**Material for this task**:
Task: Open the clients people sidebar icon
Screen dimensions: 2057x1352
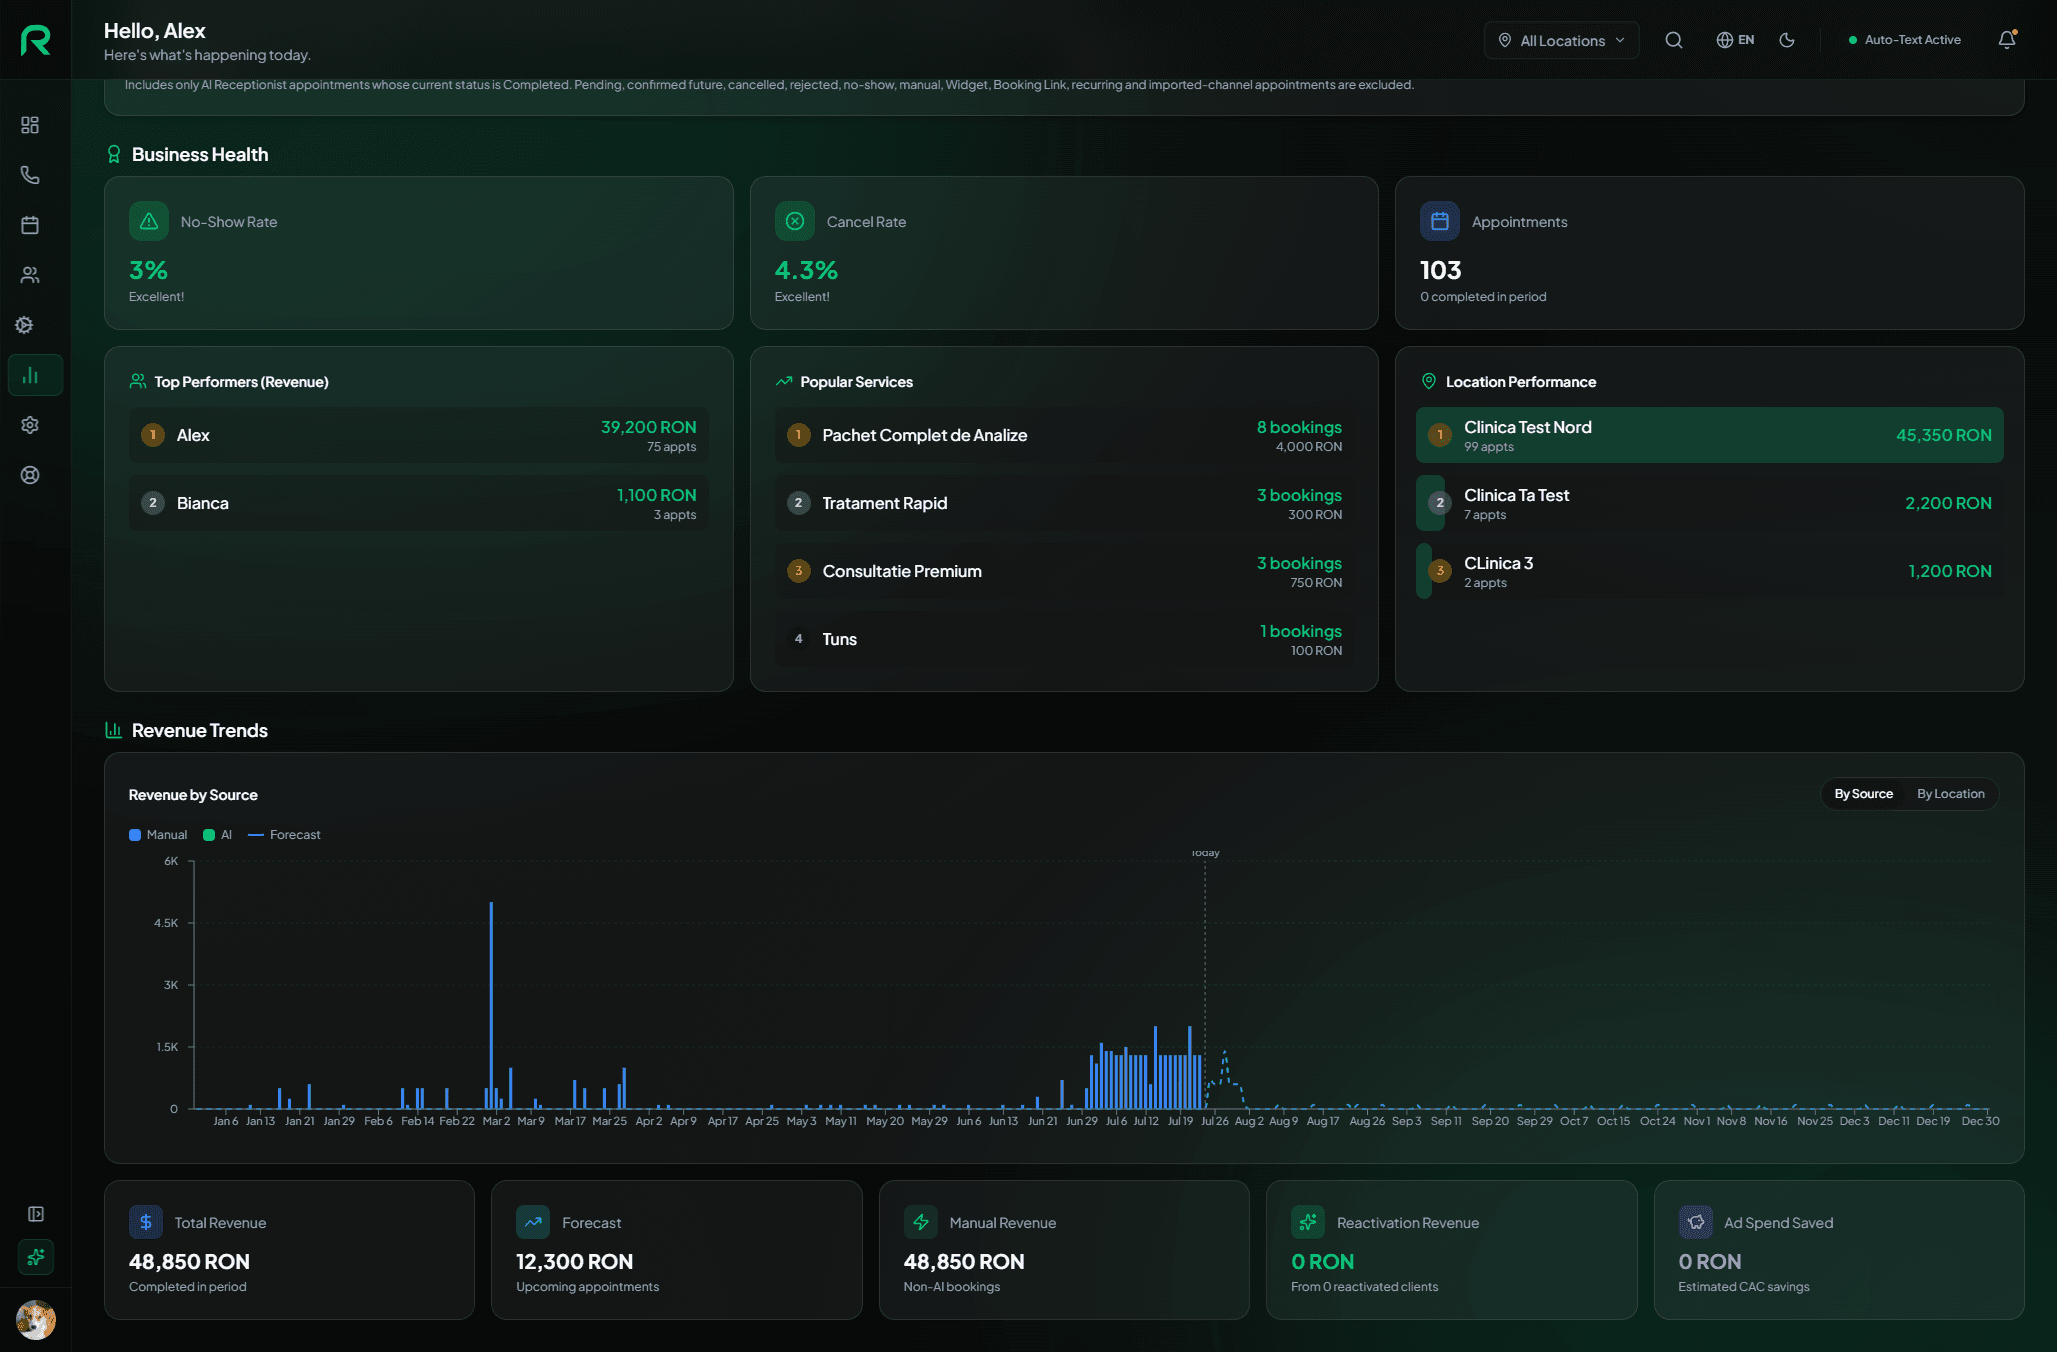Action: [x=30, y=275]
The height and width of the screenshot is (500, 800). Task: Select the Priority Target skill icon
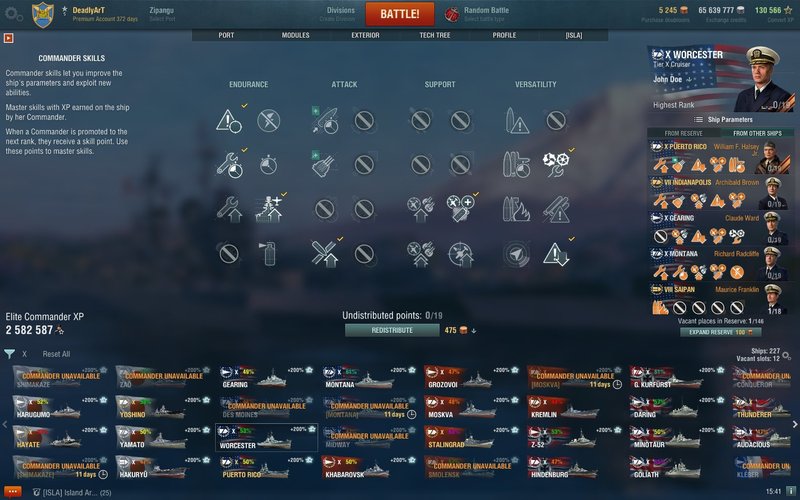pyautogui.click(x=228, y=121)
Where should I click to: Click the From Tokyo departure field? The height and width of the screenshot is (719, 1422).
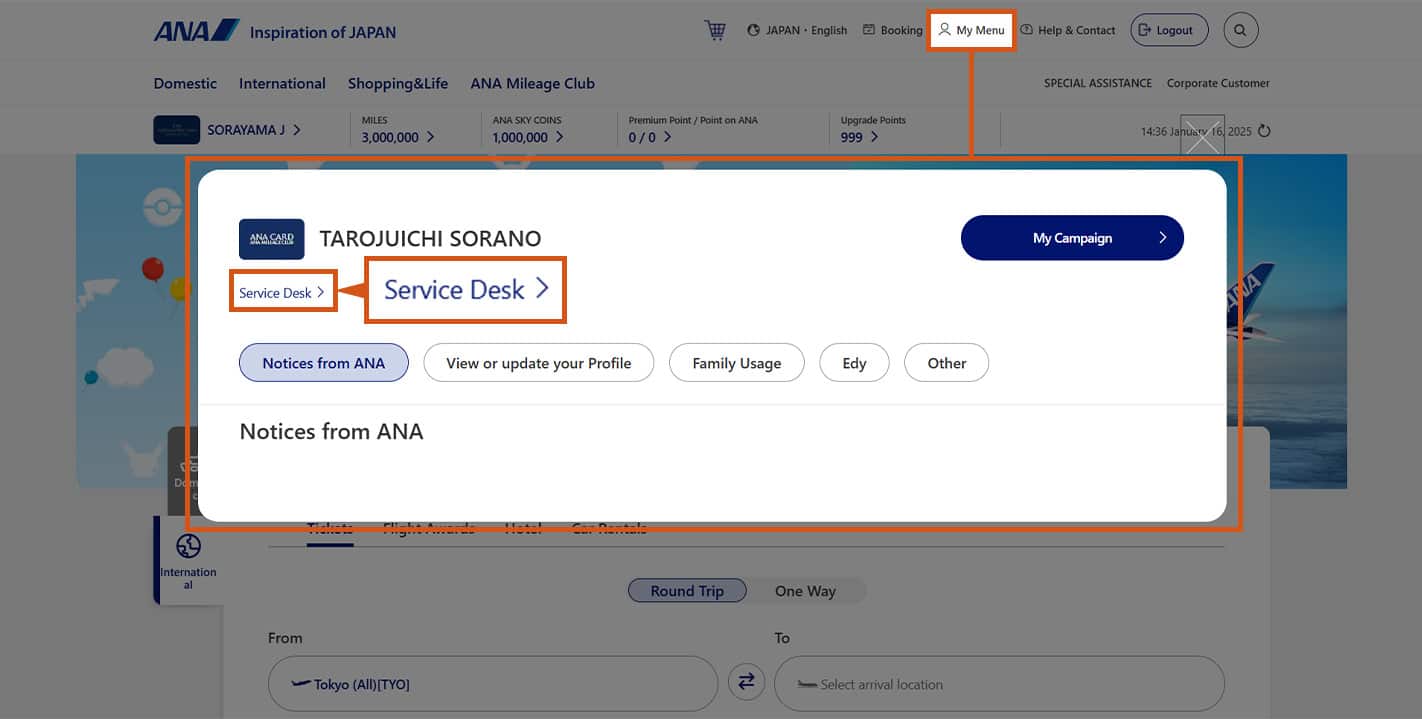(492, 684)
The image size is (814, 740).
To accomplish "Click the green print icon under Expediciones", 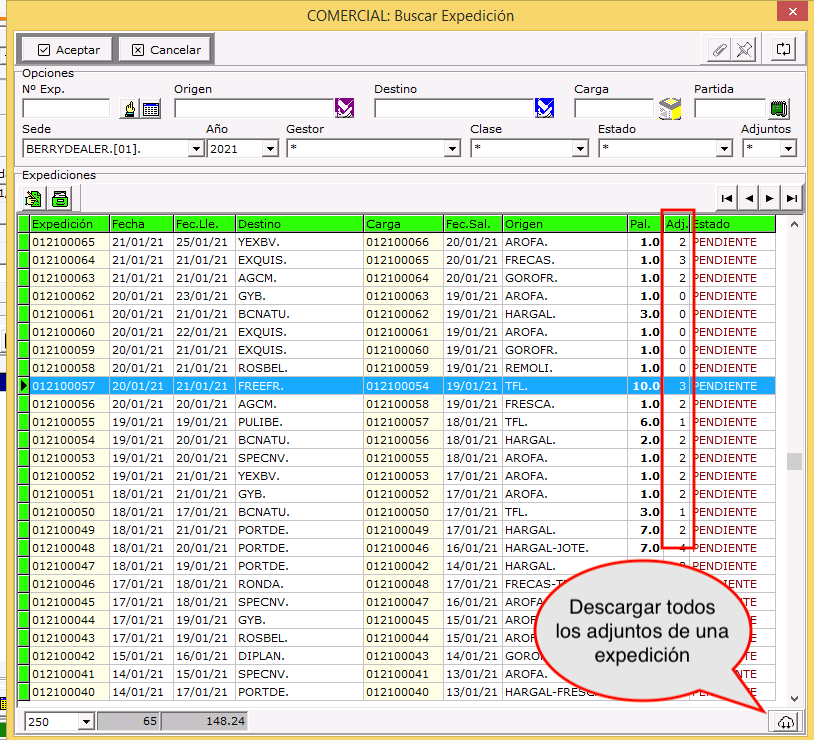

**What is needed**:
What this calls for is the material above set down exactly, pictures excluded.

**Solution for this task**:
Task: Open the clients people sidebar icon
Screen dimensions: 2057x1352
Action: [x=30, y=275]
The height and width of the screenshot is (500, 800). Task: Select the Priority Target skill icon
pyautogui.click(x=228, y=121)
Where should I click to: Click the From Tokyo departure field? The height and width of the screenshot is (719, 1422).
(492, 684)
The image size is (814, 740).
To accomplish "Click the green print icon under Expediciones", 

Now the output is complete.